# [Work to be completed]
Where the line holding "Image resolution: width=608" appears, start copying, and continue exactly through the last line of the listing, skipping pictures.

== Segment start ==

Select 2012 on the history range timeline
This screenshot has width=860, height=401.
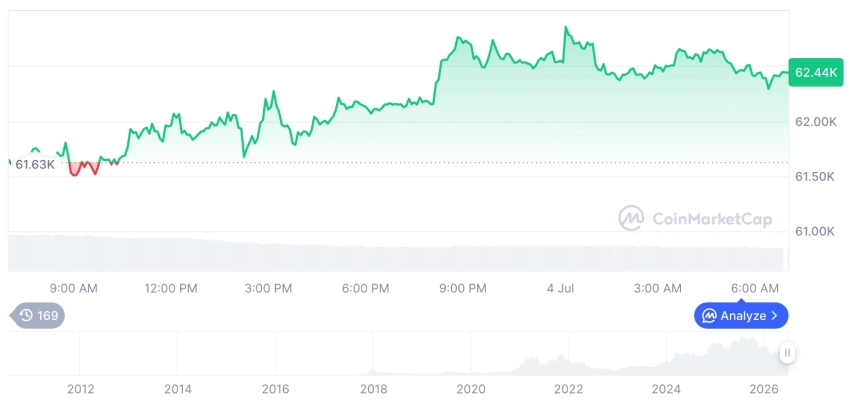(x=80, y=389)
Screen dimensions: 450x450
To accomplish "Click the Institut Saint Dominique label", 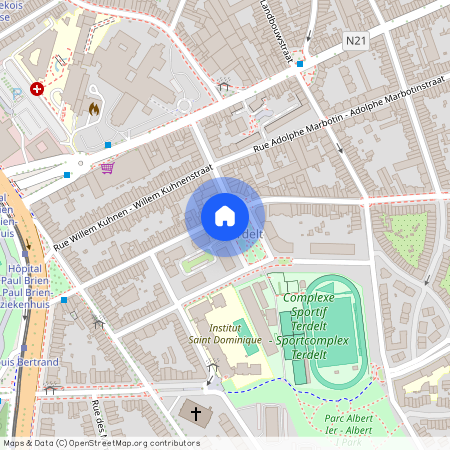I will (x=225, y=334).
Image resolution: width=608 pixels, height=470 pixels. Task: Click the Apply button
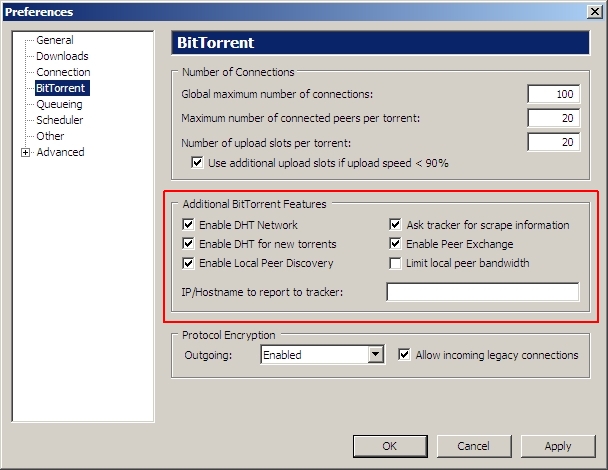pyautogui.click(x=557, y=446)
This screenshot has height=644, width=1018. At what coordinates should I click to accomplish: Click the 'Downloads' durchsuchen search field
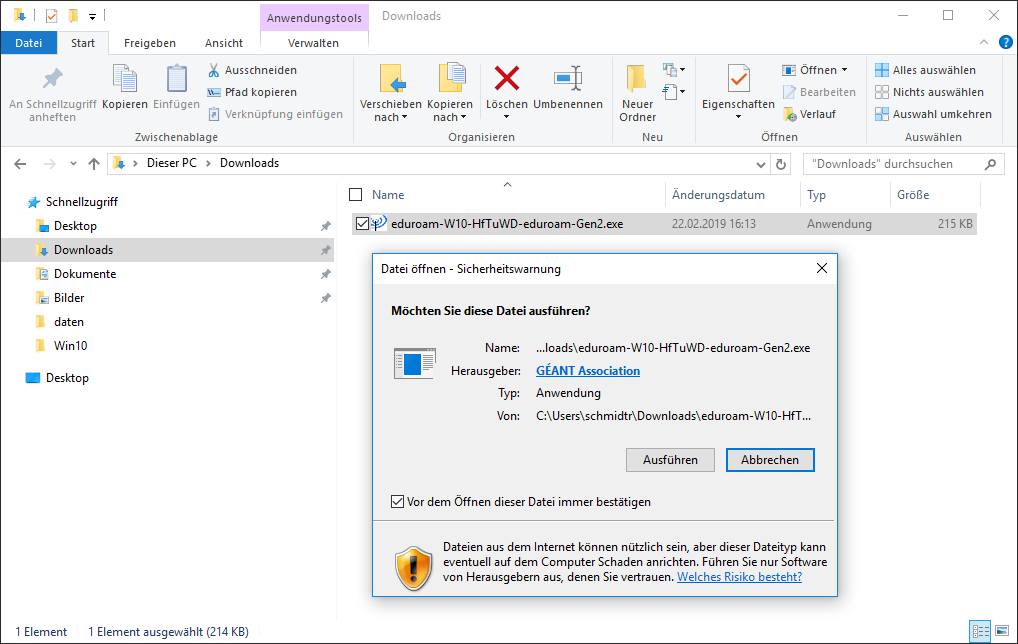point(895,164)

== Segment end ==

# [Response area]
Image resolution: width=608 pixels, height=470 pixels. Task: Click the Apply button
pyautogui.click(x=557, y=446)
This screenshot has height=644, width=1018. At what coordinates should I click to accomplish: Click the 'Downloads' durchsuchen search field
point(895,164)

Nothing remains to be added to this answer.